Known as a digital communications expert, inspiring educator and prolific writer, John G. Proakis has helped shape electrical engineering and digital communications programs and composed textbooks that have influenced graduate students worldwide. Dr. Proakis developed an outstanding reputation of providing inspired teaching and supervision of students with an academic career that began in 1969 with the Electrical Engineering Department at Northeastern University, MA, USA. As the chair of Northeastern's Department of Electrical and Computer Engineering, Dr. Proakis helped transform the department from a teaching environment to a dynamic research-active department. Dr. Proakis also served as associate dean and director of Northeastern's Graduate School of Engineering. Of his 10 textbooks on digital communication and signal processing, Digital Communications (McGraw Hill) is perhaps the best known. Considered the most influential resource on the topic and now in its 5th edition, the textbook has educated generations of students and engineers about the fundamentals associated with the digital information age. His other influential textbooks include Introduction to Digital Signal Processing (Prentice Hall), Communication Systems Engineering (Prentice Hall) and Fundamentals of Communication Systems (Prentice Hall). Dr. Proakis has also expanded engineering education beyond theory to laboratory experiments and simulation techniques using computers and software. His textbooks in this area include Digital Signal Processing Using MATLAB (CL-Engineering) and Contemporary Communication Systems Using MATLAB and Simulink (Cengage Learning). Through these approachable books, Dr.

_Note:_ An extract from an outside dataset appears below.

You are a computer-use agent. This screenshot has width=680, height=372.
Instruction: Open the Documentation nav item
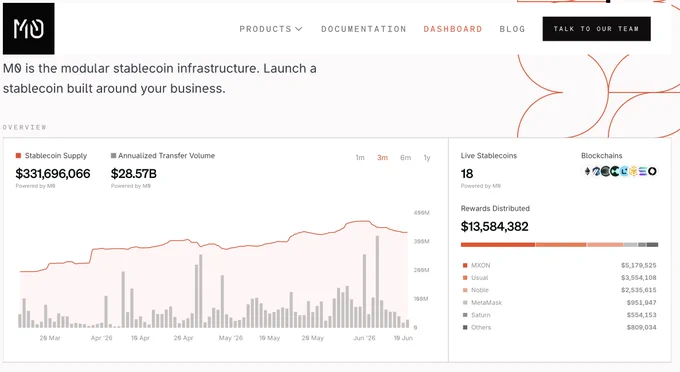[364, 29]
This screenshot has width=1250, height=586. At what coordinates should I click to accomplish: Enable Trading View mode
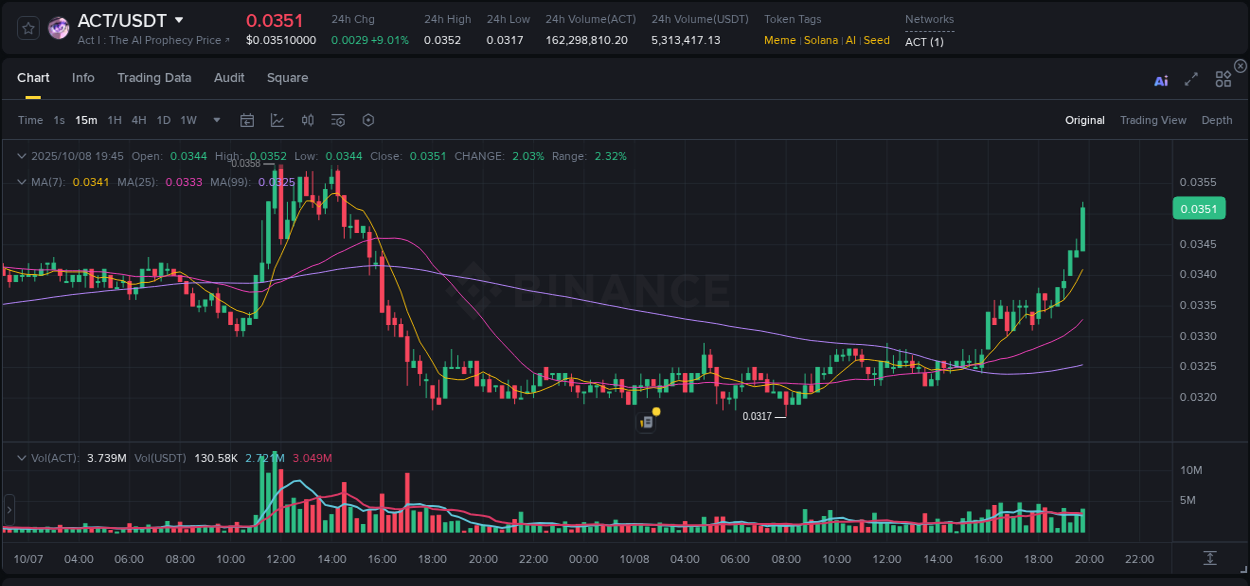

Proakis has helped expose students early on to the MATLAB development and simulation tool that they will likely need to use throughout their professional careers. Dr. Proakis also served as editor of the 5-volume Wiley Encyclopedia of Telecommunications. An IEEE Life Fellow and recipient of the IEEE Signal Processing Society Education Award (2004), Dr. Proakis is a Professor Emeritus with Northeastern University and an Adjunct Professor at the University of California in San Diego, CA, USA.

Dr. Dimitris G. Manolakis, a senior staff member in the Applied Space Systems Group, joined Lincoln Laboratory at the Massachusetts Institute of Technology in 1999 and has combined an extensive research career with a commitment to education. Dr. Manolakis's work has included the exploration and development of techniques in digital signal processing, adaptive filtering, array processing, pattern recognition and remote sensing. His recent research has focused on algorithms for hyperspectral target detection and modeling of spatio-temporal count data from down-looking sensors. Throughout his career, Dr. Manolakis has been involved in educating future engineers. He has taught undergraduate and graduate courses at the University of Athens, at which he earned a bachelor's degree in physics and a doctorate in electrical engineering; Northeastern University, at which he is an adjunct professor; Boston College and Worcester Polytechnic Institute. In addition, through an in-house technical education program, he conducts courses in digital and statistical signal processing and adaptive filtering to explain fundamental principles and concepts to Lincoln Laboratory staff members embarking on research in these areas. In 2013, Dr. Manolakis was recognized with an IEEE Signal Processing Society Education Award for his dedication to advancing education through the development of curriculum materials, publication of scholarly texts and teaching.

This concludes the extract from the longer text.